Step 2. Transection of the Inferior Mesenteric Artery
■ Identify the critical anatomy: the “letter T” formed between the IMA and its left colic and superior hemorrhoidal artery (SHA) terminal branches (FIG 5).
■ Holding the SHA up with the right hand, dissect the plane along the palpable groove between the SHA and the left iliac artery using laparoscopic scissors and a 5-mm energy device. Preserve the sympathetic nerve trunk intact in the retroperitoneum. Identify the left ureter in front of the left iliac artery and psoas muscle and medial to the gonadal vessels before transecting anything.
■ You can visualize the letter “T” formed between the IMA, the left colic artery, and the SHA (FIG 6). Dissect with your thumb and index finger around and behind the IMA and transect the IMA at its origin with a vascular load stapler or energy device (FIG 7A and B). This ensures excellent lymph node harvest and great exposure for step 3.

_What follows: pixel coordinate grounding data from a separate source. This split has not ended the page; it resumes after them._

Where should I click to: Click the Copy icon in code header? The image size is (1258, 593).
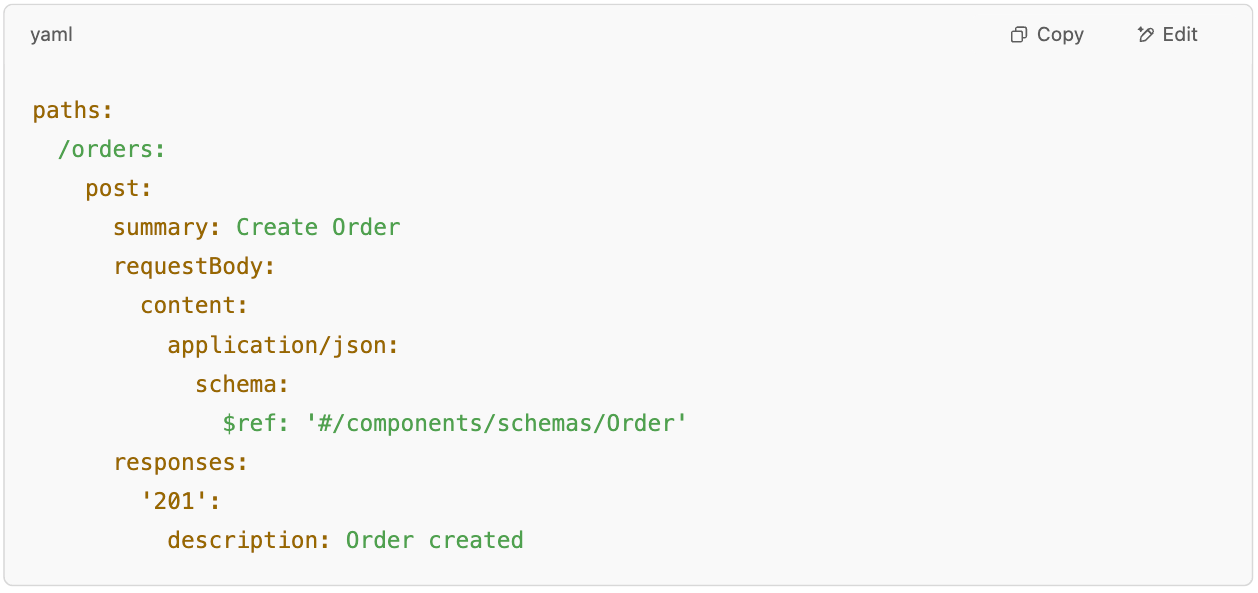point(1019,35)
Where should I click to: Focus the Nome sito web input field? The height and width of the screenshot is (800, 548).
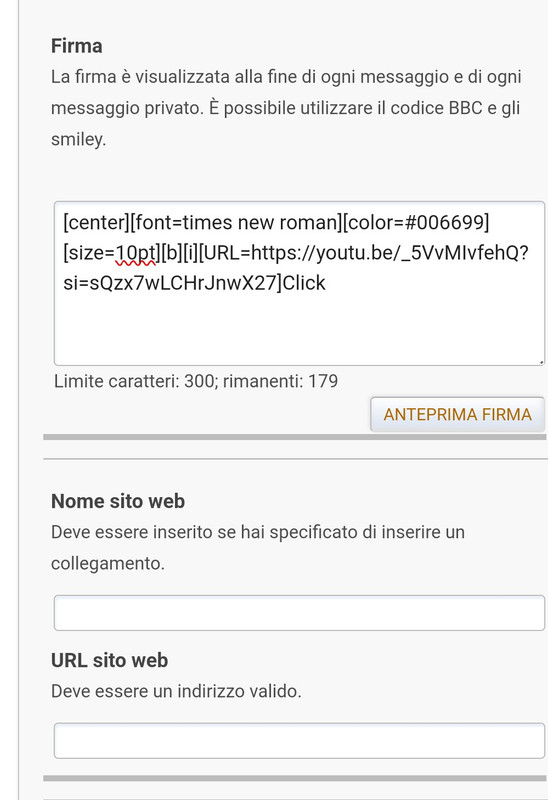click(299, 612)
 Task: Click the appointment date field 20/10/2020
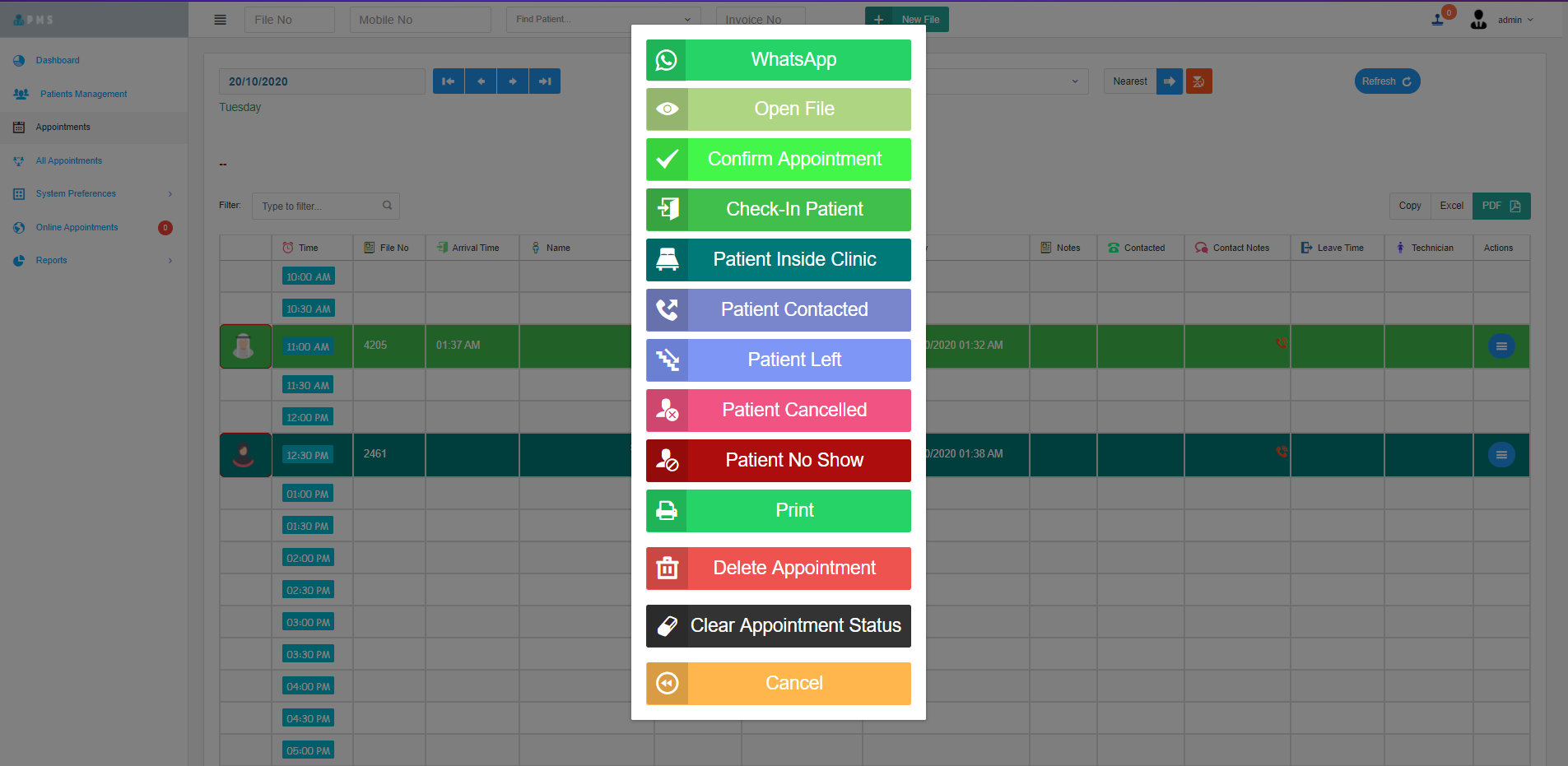point(321,81)
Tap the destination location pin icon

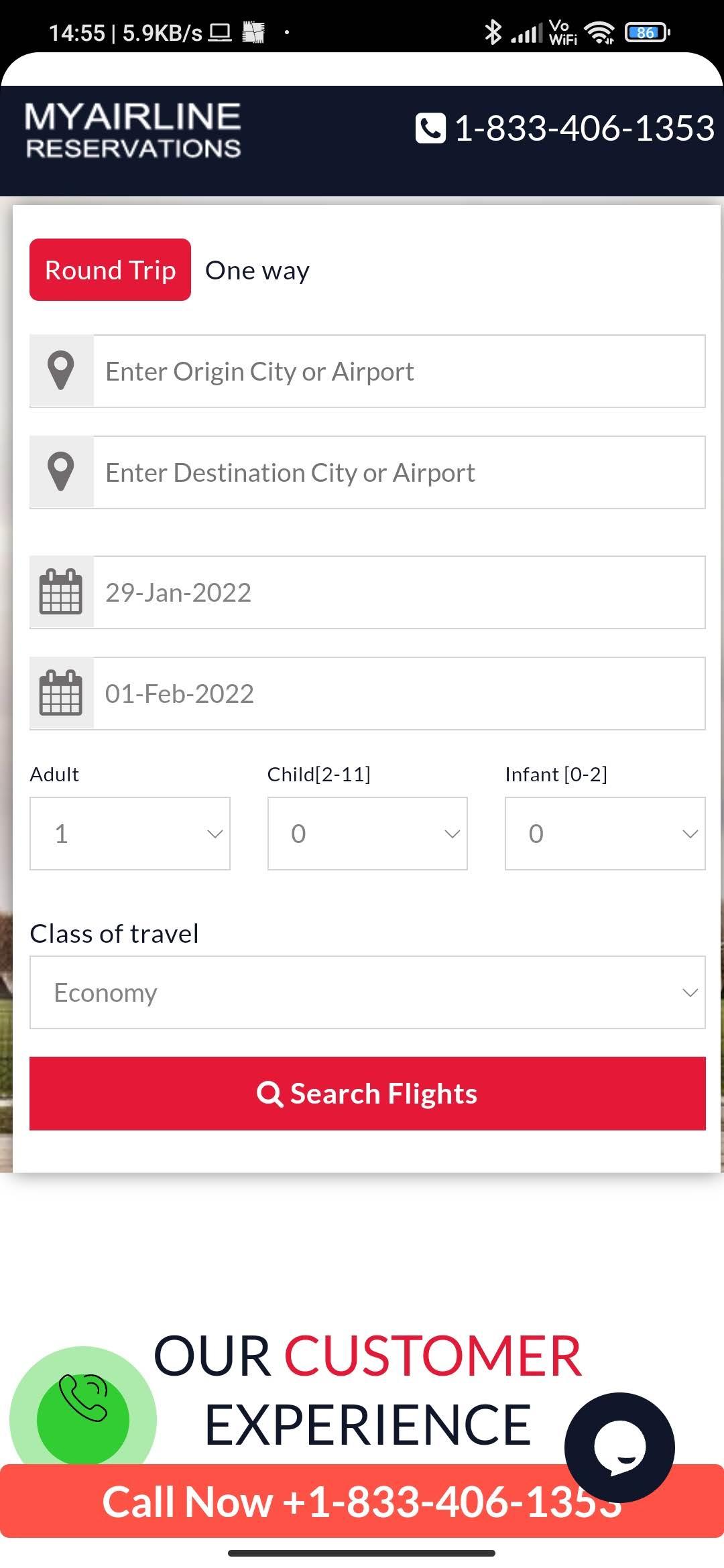pos(61,472)
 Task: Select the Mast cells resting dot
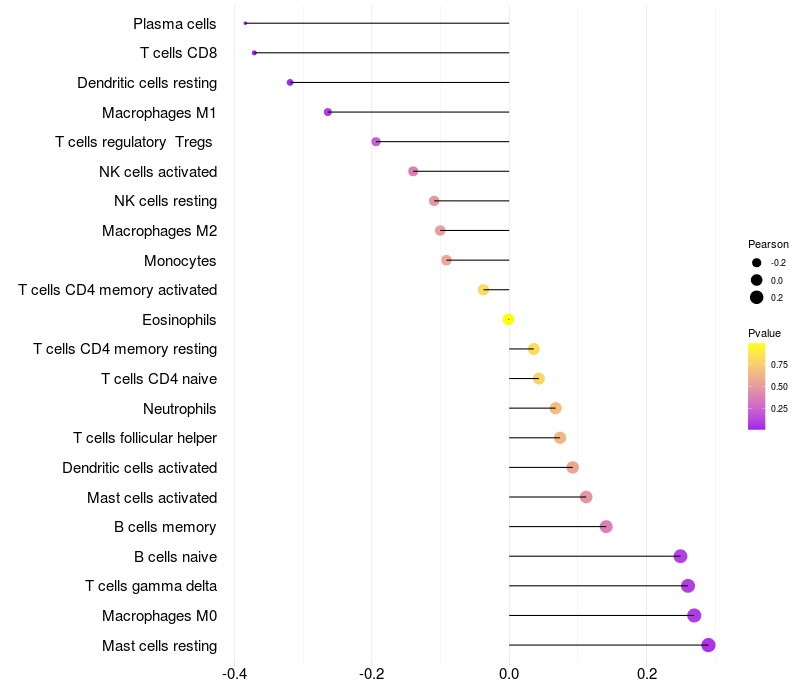pos(708,645)
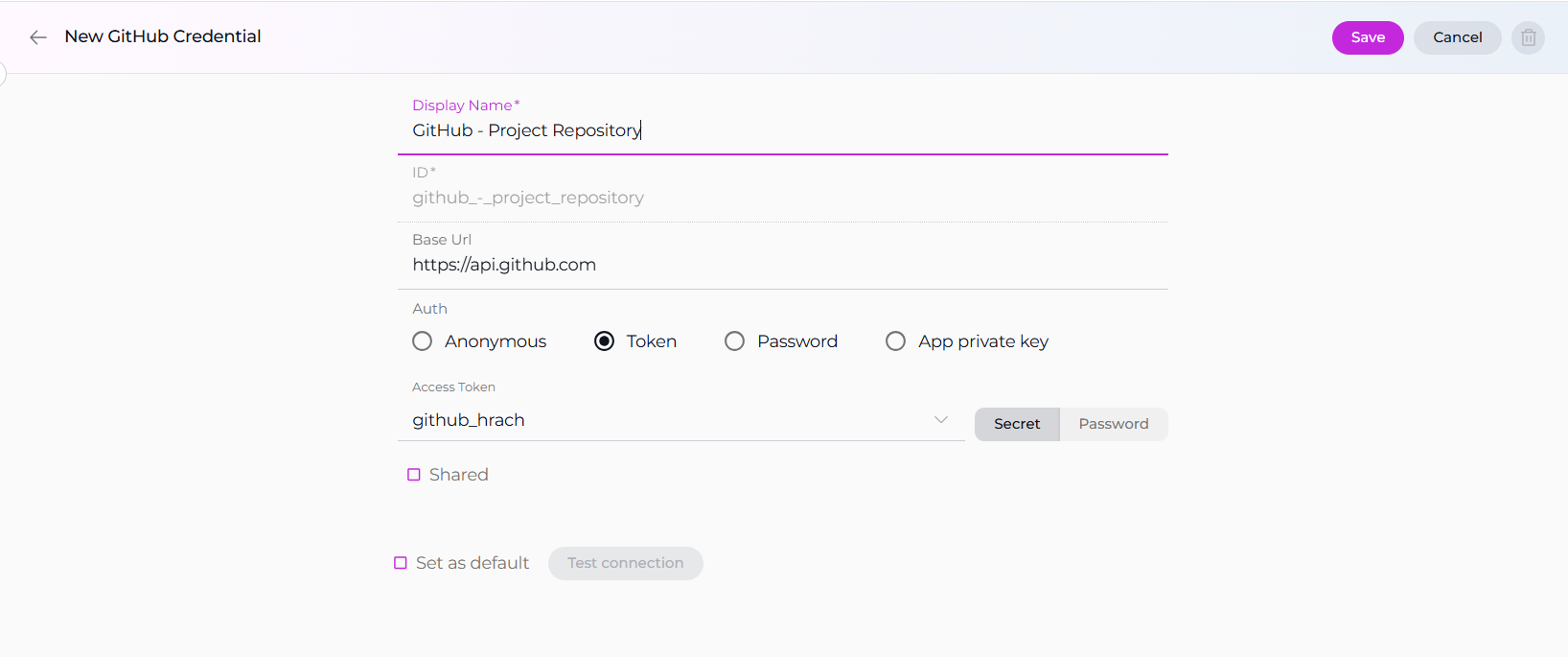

Step 3. Medial to Lateral Dissection of the Descending Mesocolon
■ The surgeon’s right hand and the assistant’s grasper hold the descending mesocolon up, creating a working space between the mesocolon and the retroperitoneum (FIG 8). The plane between the mesocolon and Gerota’s fascia, readily identified by the transition between the two fat planes, is dissected with the 5-mm energy device.